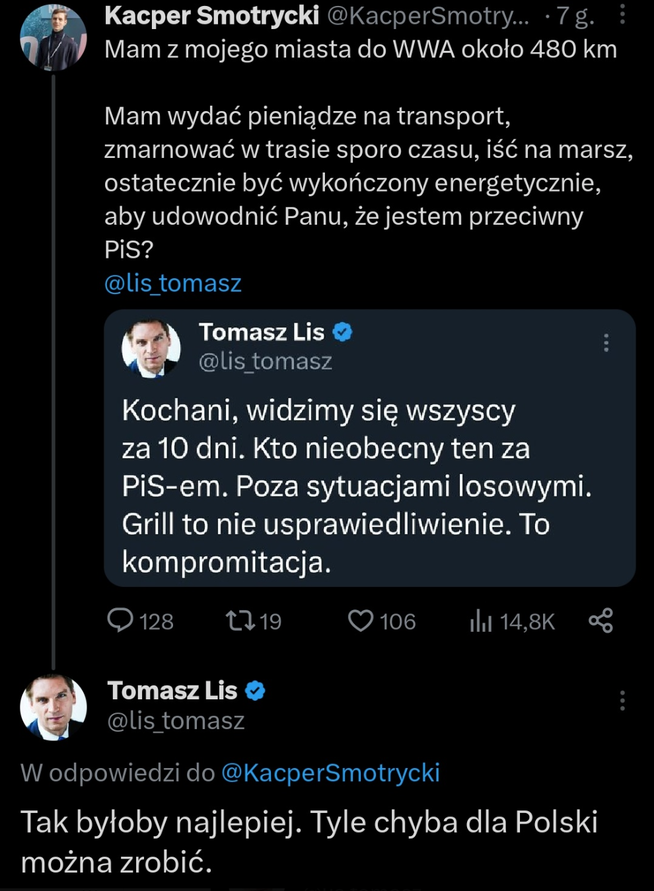
Task: Click @lis_tomasz handle in the reply header
Action: (175, 720)
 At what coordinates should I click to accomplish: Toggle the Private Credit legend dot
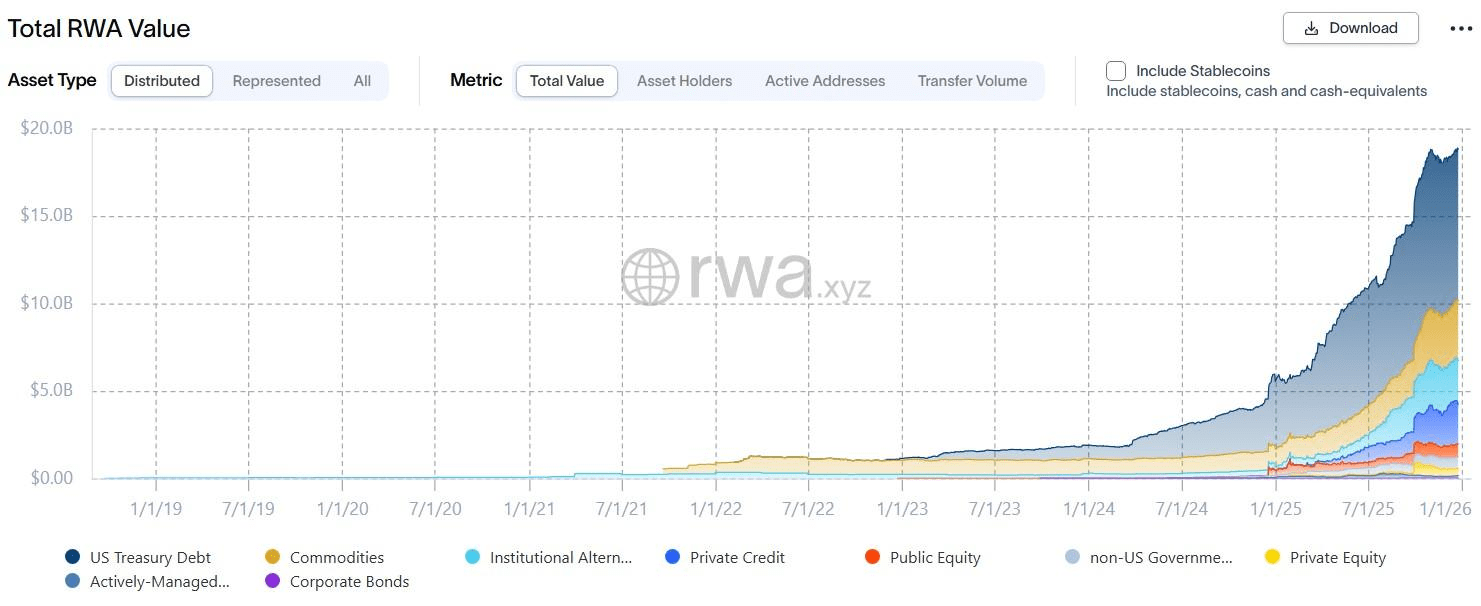tap(673, 557)
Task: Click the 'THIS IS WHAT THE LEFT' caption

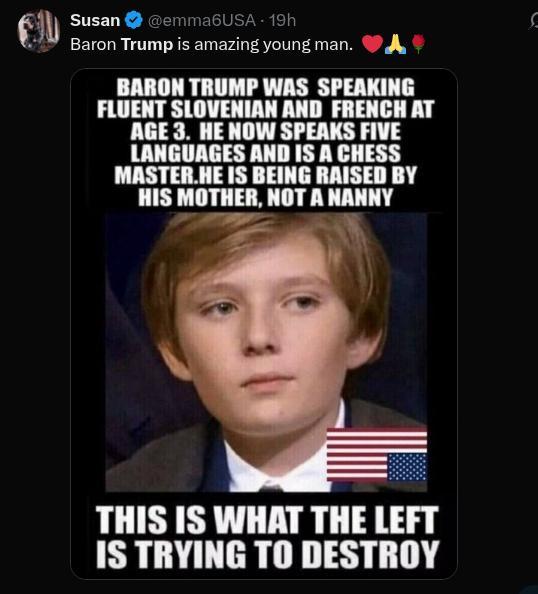Action: point(267,520)
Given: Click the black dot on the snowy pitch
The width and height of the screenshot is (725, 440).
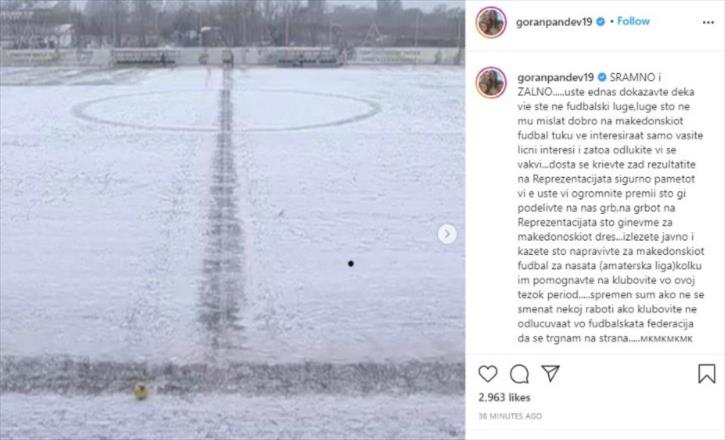Looking at the screenshot, I should pyautogui.click(x=350, y=263).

************

=== What you will do ===
Begin with the line that contains "At what coordinates" and copy every line through the end of the listing, exactly as written, both ends included. Pictures are not part of the copy.

=== Exercise answer ===
 At what coordinates should I click to accomplish: Toggle the Private Credit legend dot
tap(673, 557)
Task: Click the 'THIS IS WHAT THE LEFT' caption

Action: point(267,520)
Given: Click the black dot on the snowy pitch
The width and height of the screenshot is (725, 440).
Looking at the screenshot, I should pyautogui.click(x=350, y=263).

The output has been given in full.